Contributor blog post by Jill Barth:

The cork wine stopper is synonymous with preservation – not only of the wine in the bottle but of a way of life for cork farmers and the natural ecosystem of the forest. The process has been the same for generations because the system is a sustainable network benefiting the local economy, the environment, and the industries that utilize cork – particularly the wine industry.

…Continue reading here for Jill’s article (originally published on USA Today 10 Best!) on the cork industry on the Iberian Peninsula. Take a look at the striking photos of Los Alcornocales Natural Park and the sustainable practice of harvesting the bark from these oak (Quercus suber) trees for cork production. According to the Rainforest Alliance, “A single cork oak, which lives up to 200 years, can be harvested over 16 times.”

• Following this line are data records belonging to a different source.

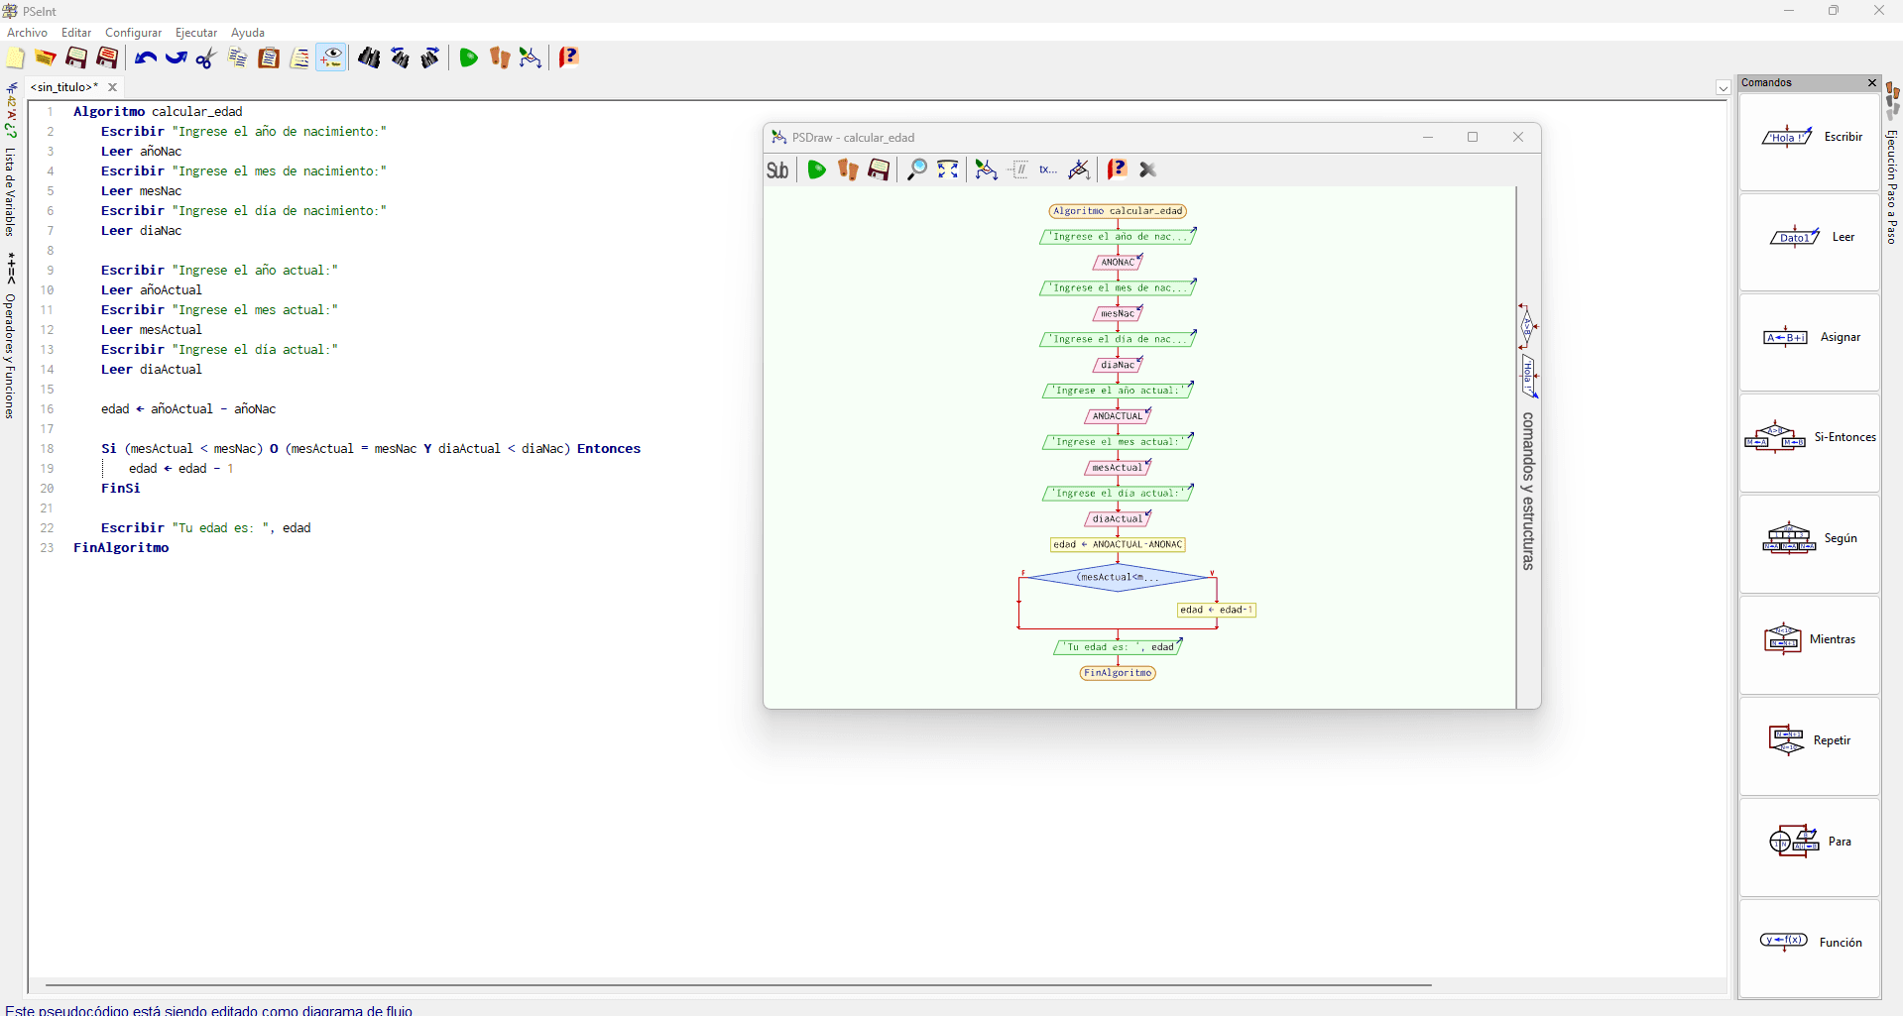Screen dimensions: 1903x1016
Task: Open the Configurar menu
Action: click(133, 33)
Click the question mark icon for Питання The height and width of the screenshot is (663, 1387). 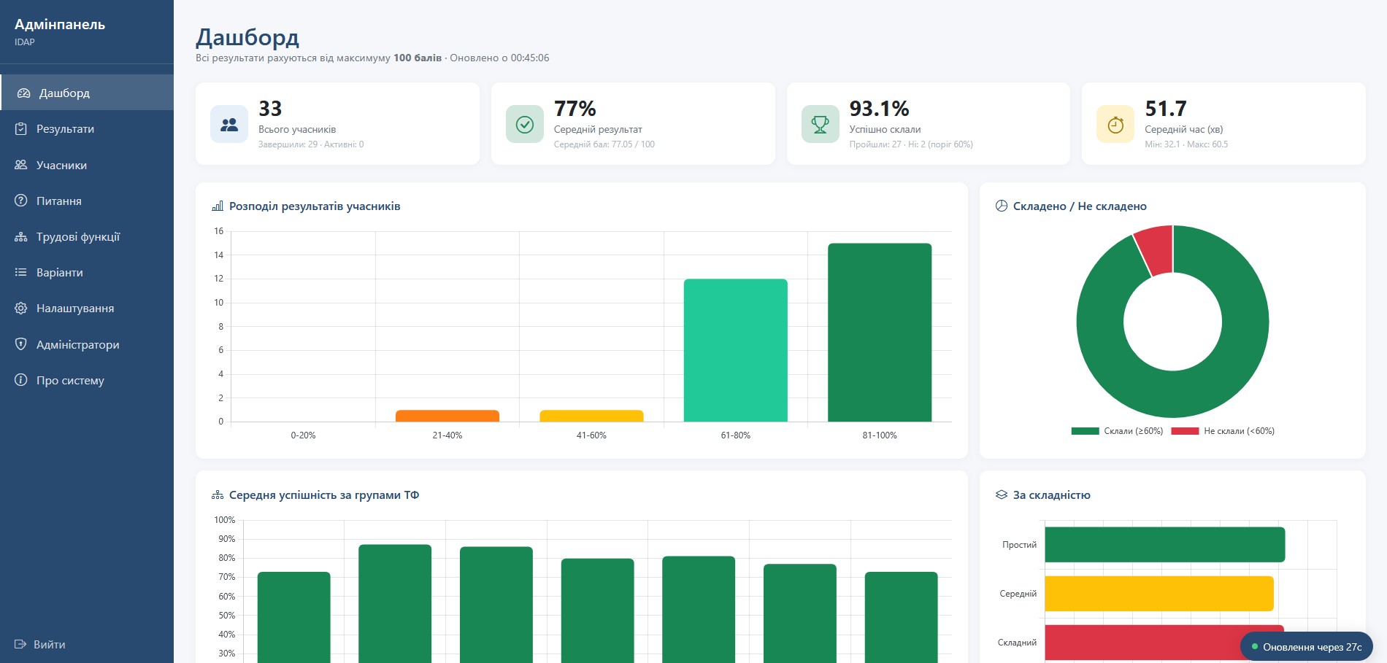tap(21, 201)
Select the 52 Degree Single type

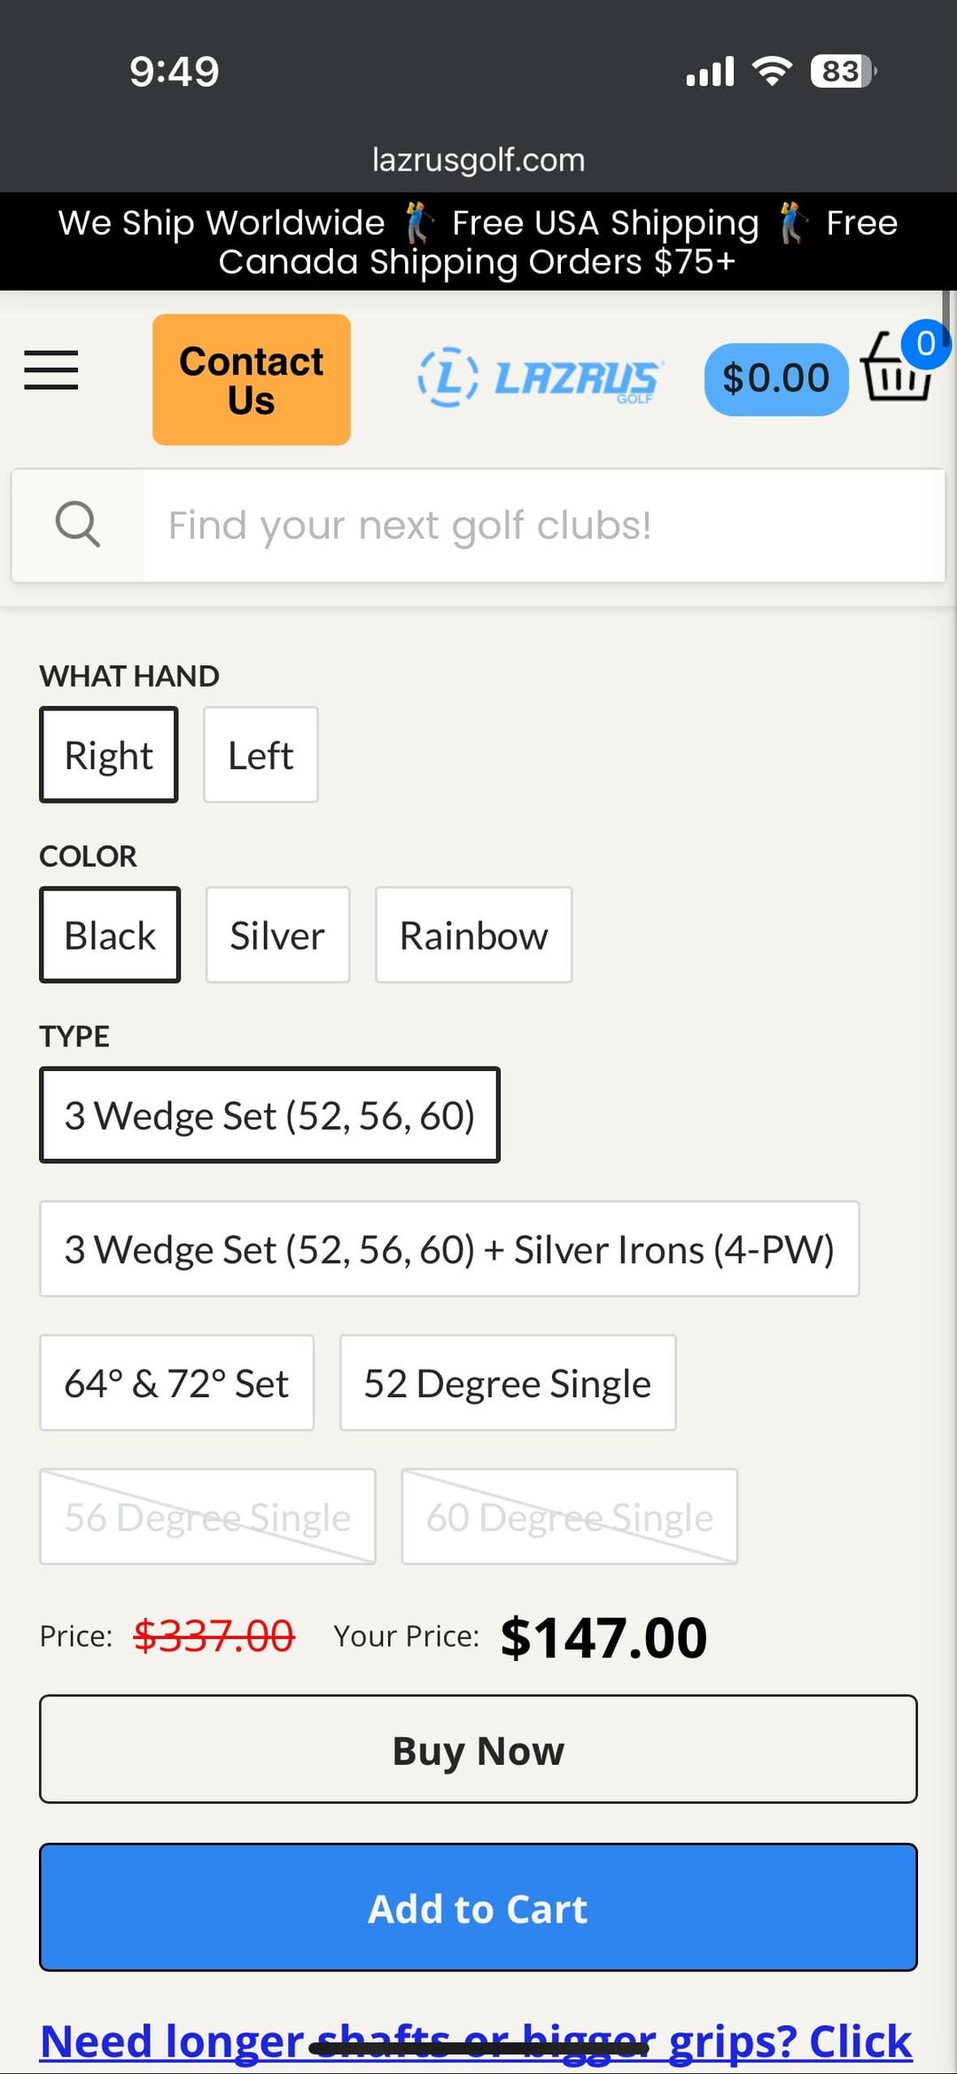(507, 1383)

The Cork Debate and French Wine

Natural cork has been the go-to material for wine storage for centuries. Cork seals the bottle yet allows for some level of oxidisation of the wine as the stopper ages. Many argue that this is in fact what gives the wine an opportunity to mature and mellows the sugars, tannins and acids. (Read: Corks seal a wine’s fate: aging under natural vs synthetic closures, and Corks vs. Screw Caps).

Mike Veseth’s (Editor, The Wine Economist) reviewed “To Cork or Not to Cork: Tradition, Romance, Science and the Battle for the Wine Bottle” by George M. Taber. Simon & Schuster, 2007, and determined that there is no perfect wine stopper. “I learned a lot from this book. There is no best way to seal wine, there are only better ways under different circumstances with different trade-offs.” Wine will age differently depending on the choice of the plug. “No matter what stopper winemakers use, they can never be sure that the wine they put in will be the wine that you pour out.”

Don’t blame the Millennials, or not entirely. Described as a perfect storm, at the same time as a large cohort of millennials reached an age when they began drinking wine, the cork industry was suffering from the poor public perception of wine spoilage and suspect harvesting techniques. These young drinkers gravitated to contemporary labels and easy to open bottles = screw cap.

In this article, How Millennials (Almost) Killed the Wine Cork, (The Atlantic February 25, 2016), “The primary cause of cork taint is the presence of the chemical compound 2,4,6-trichloroanisole (TCA). But TCA isn’t limited to cork; it’s also found naturally in wood, water, soil, fruit and vegetables.”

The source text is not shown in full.